◆ **What you will do**: Only the text belongs in the copy: retype each record exactly as it appears.

◆ **Given entries**:
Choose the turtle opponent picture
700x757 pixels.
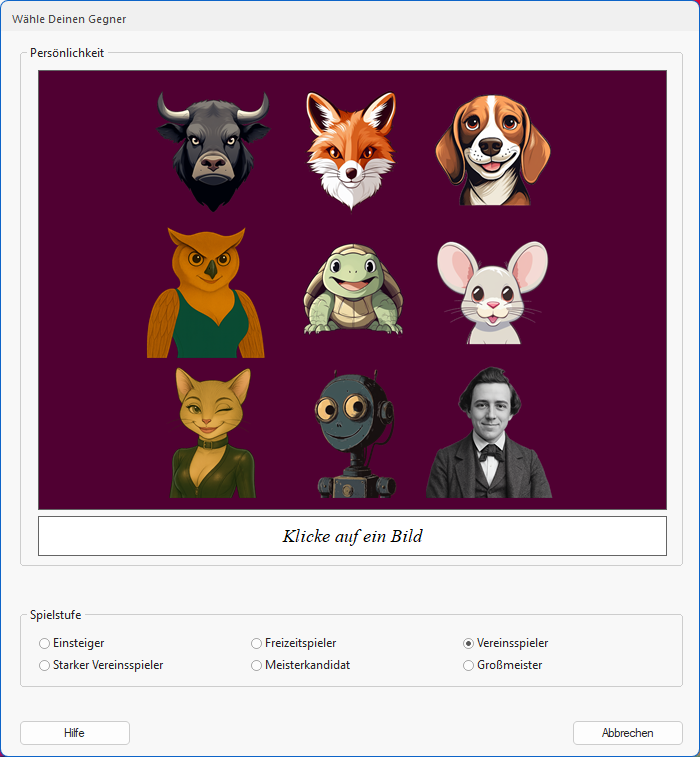(x=351, y=290)
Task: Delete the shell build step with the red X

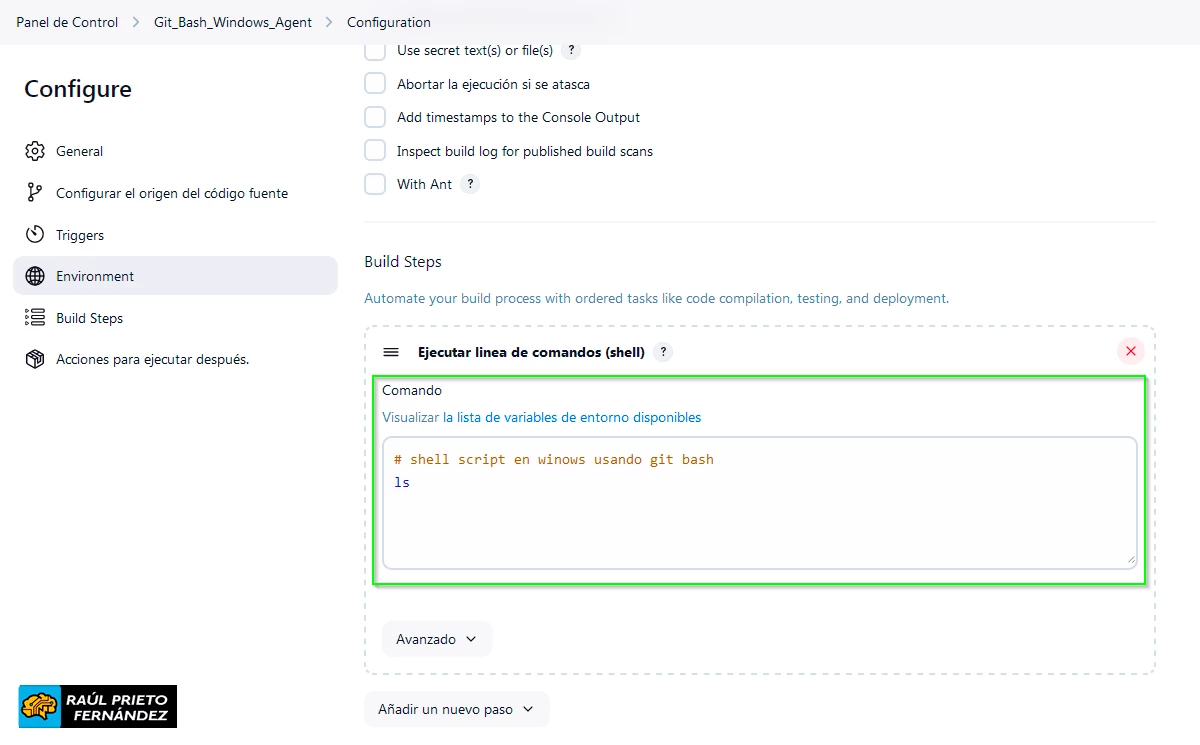Action: (x=1130, y=351)
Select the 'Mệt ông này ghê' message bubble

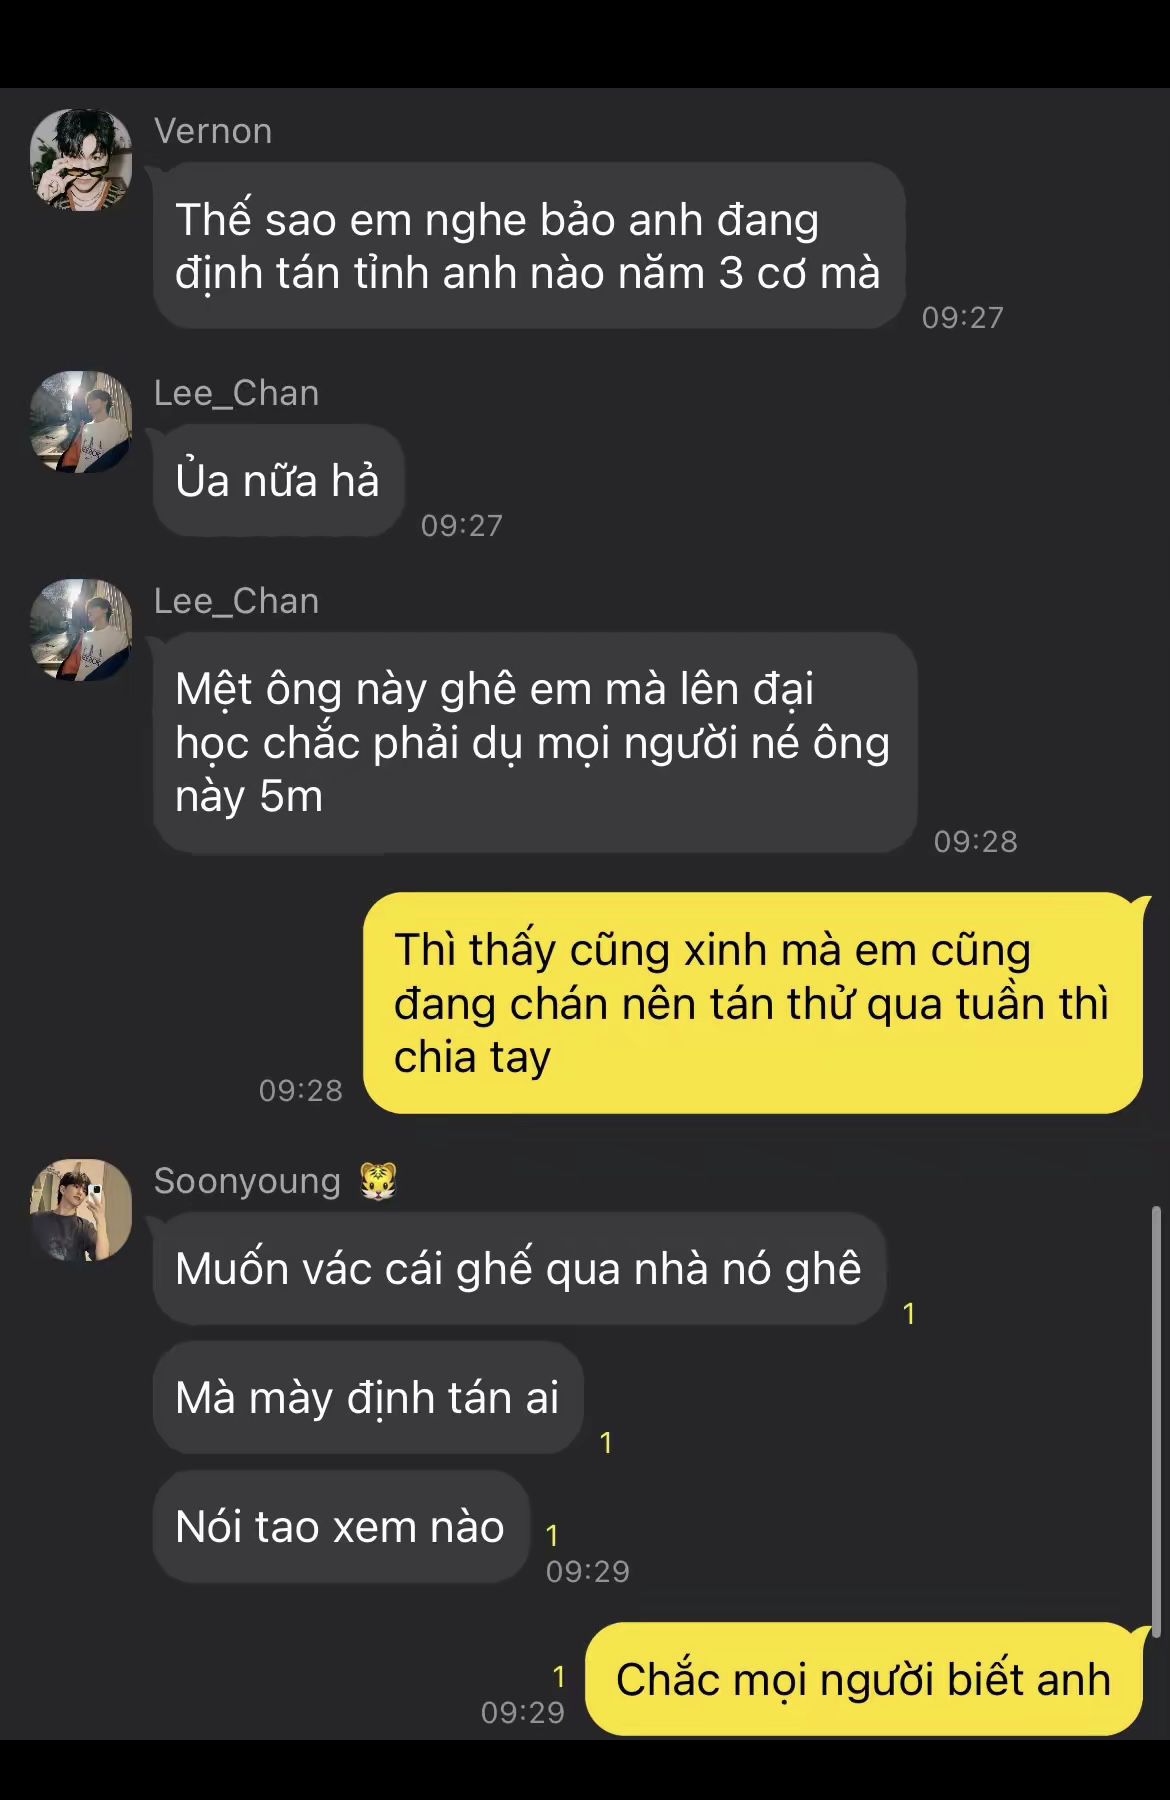[x=535, y=742]
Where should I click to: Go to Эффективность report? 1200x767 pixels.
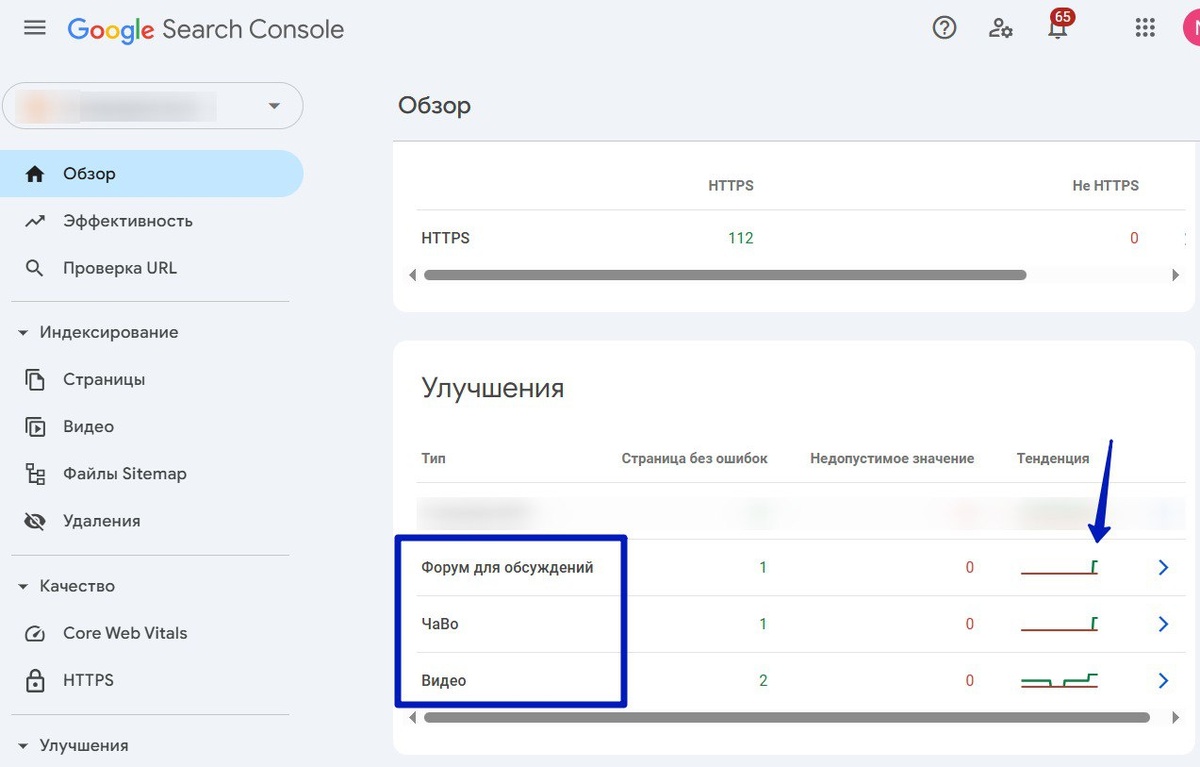tap(127, 221)
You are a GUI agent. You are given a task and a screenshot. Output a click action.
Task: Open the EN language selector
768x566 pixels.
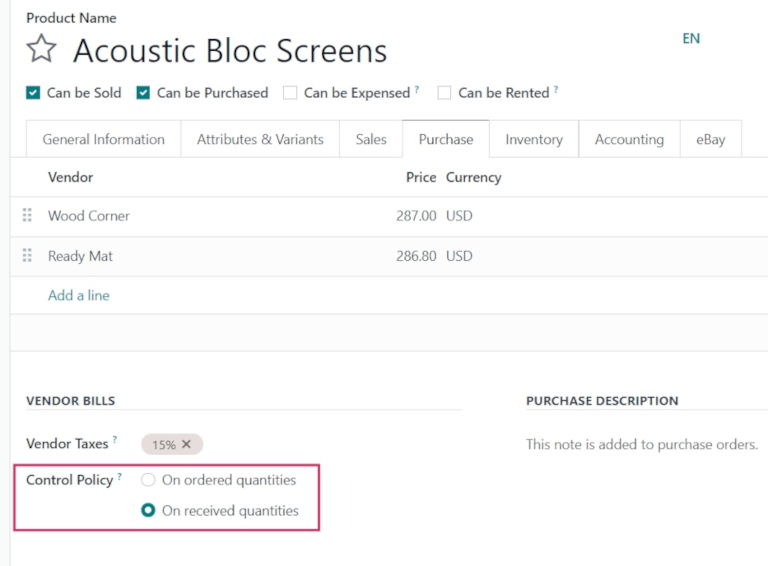[691, 39]
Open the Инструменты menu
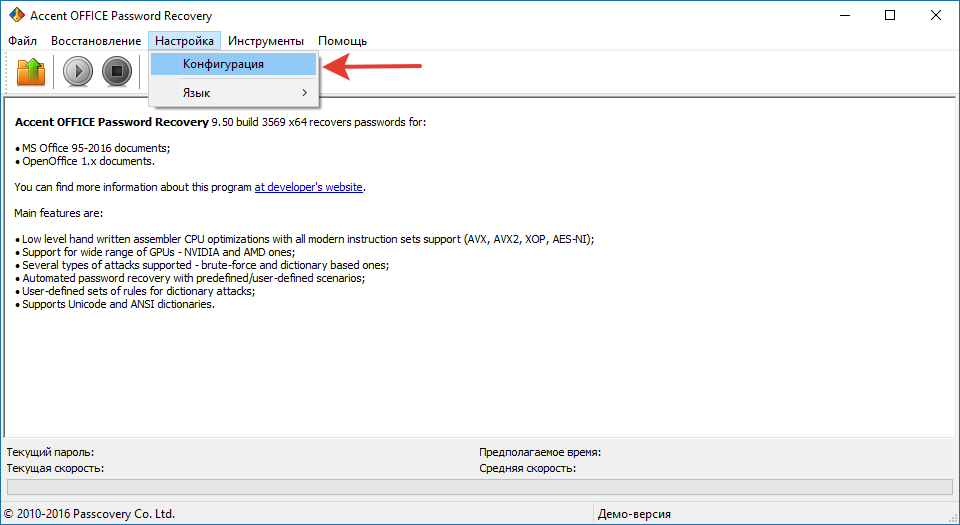The width and height of the screenshot is (960, 525). [265, 41]
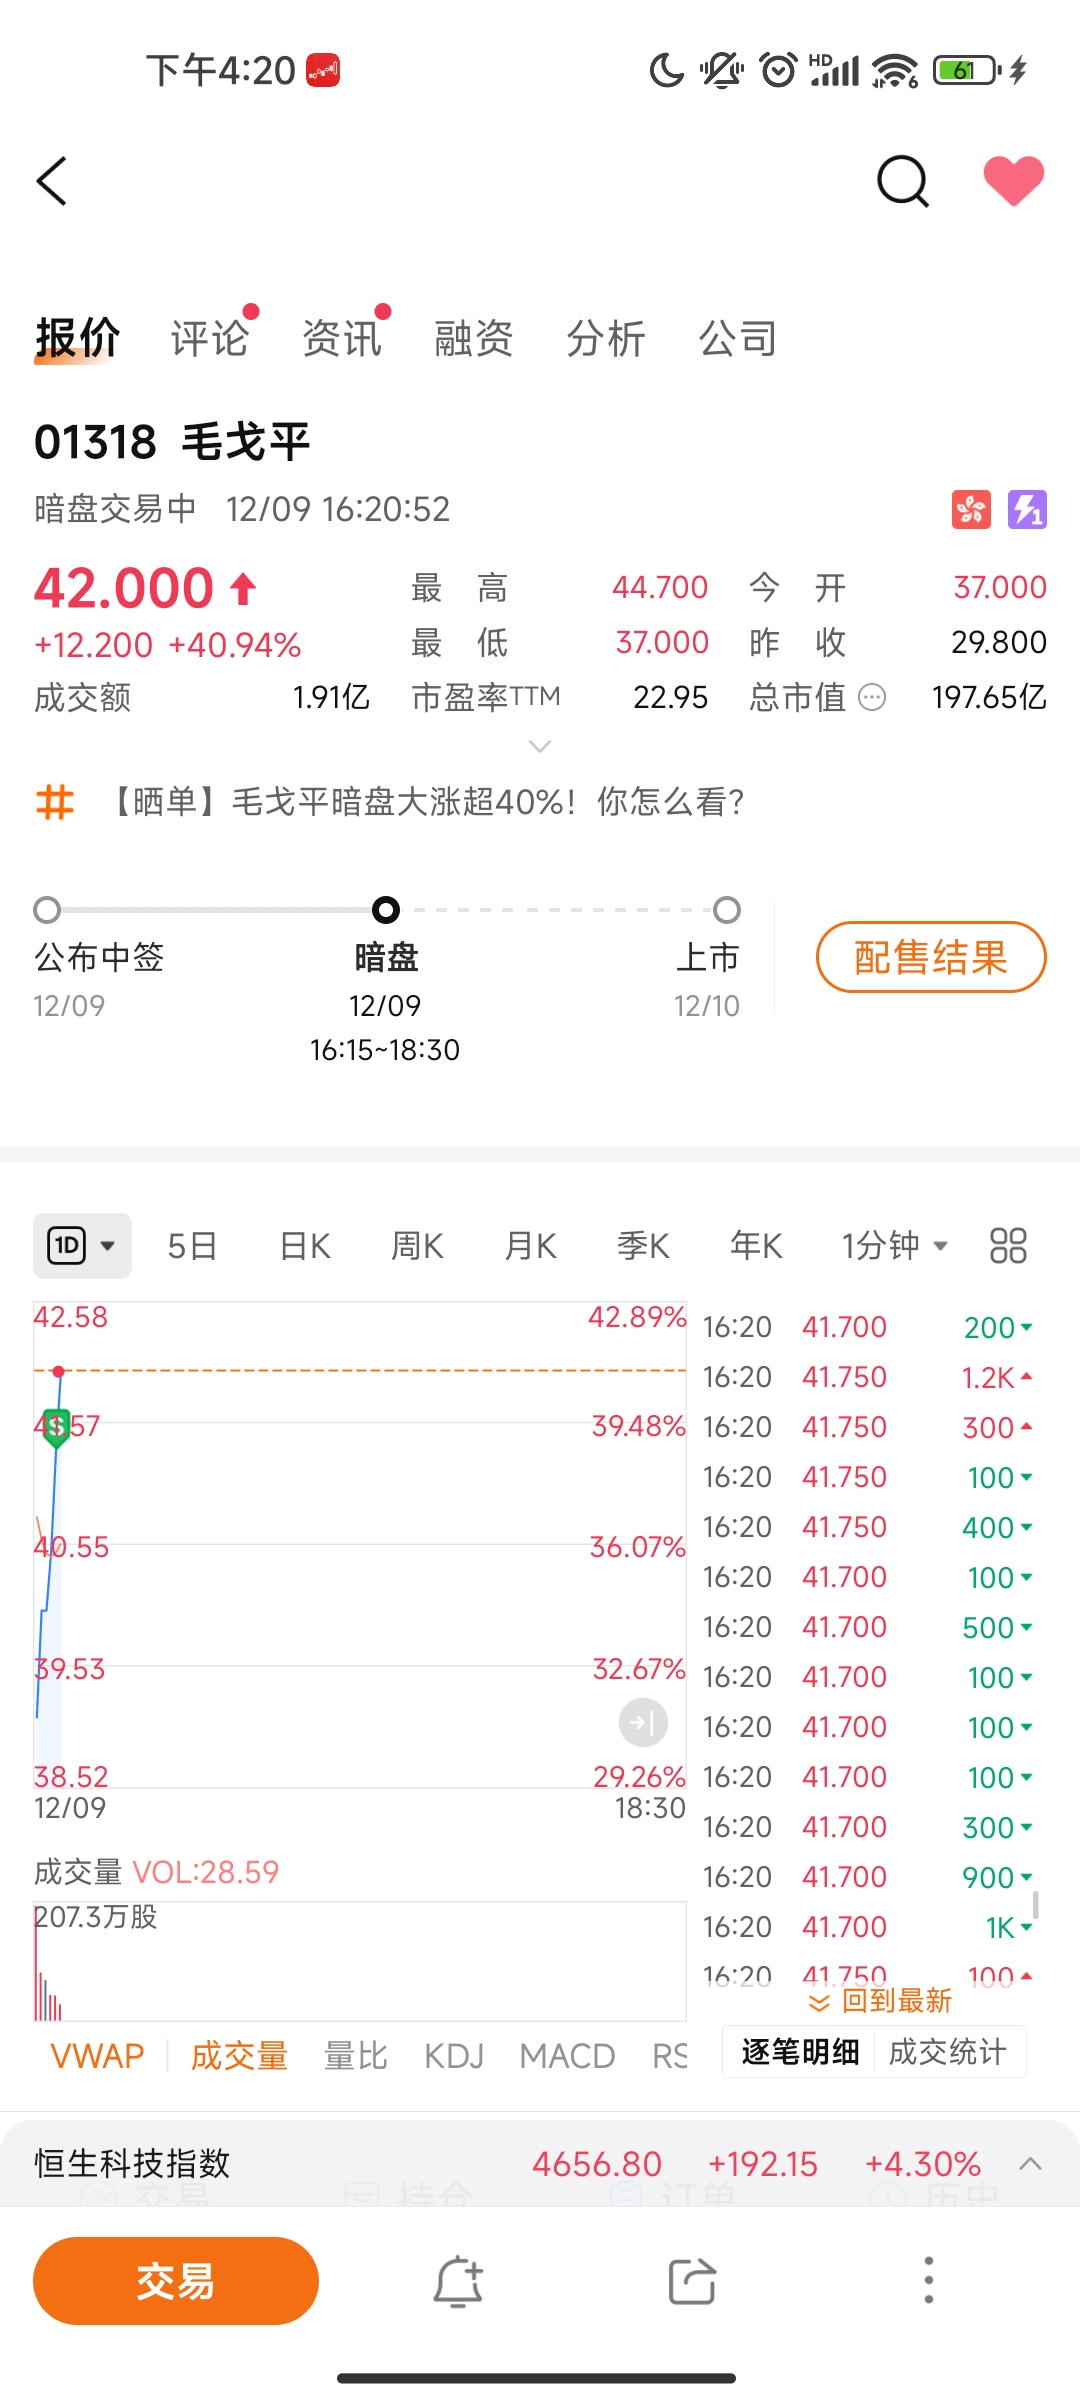Select the 日K chart tab
The height and width of the screenshot is (2400, 1080).
point(305,1246)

◆ **Reply**:
Choose the turtle opponent picture
700x757 pixels.
(x=351, y=290)
Task: Delete the shell build step with the red X

Action: (x=1130, y=351)
Select the 'Mệt ông này ghê' message bubble

[x=535, y=742]
Where should I click to: Go to Эффективность report? 1200x767 pixels.
tap(127, 221)
You are a GUI agent. You are given a task and a screenshot. Output a click action.
Task: Open the EN language selector
768x566 pixels.
[691, 39]
Open the Инструменты menu
The width and height of the screenshot is (960, 525). [265, 41]
Select the 日K chart tab
The height and width of the screenshot is (2400, 1080).
point(305,1246)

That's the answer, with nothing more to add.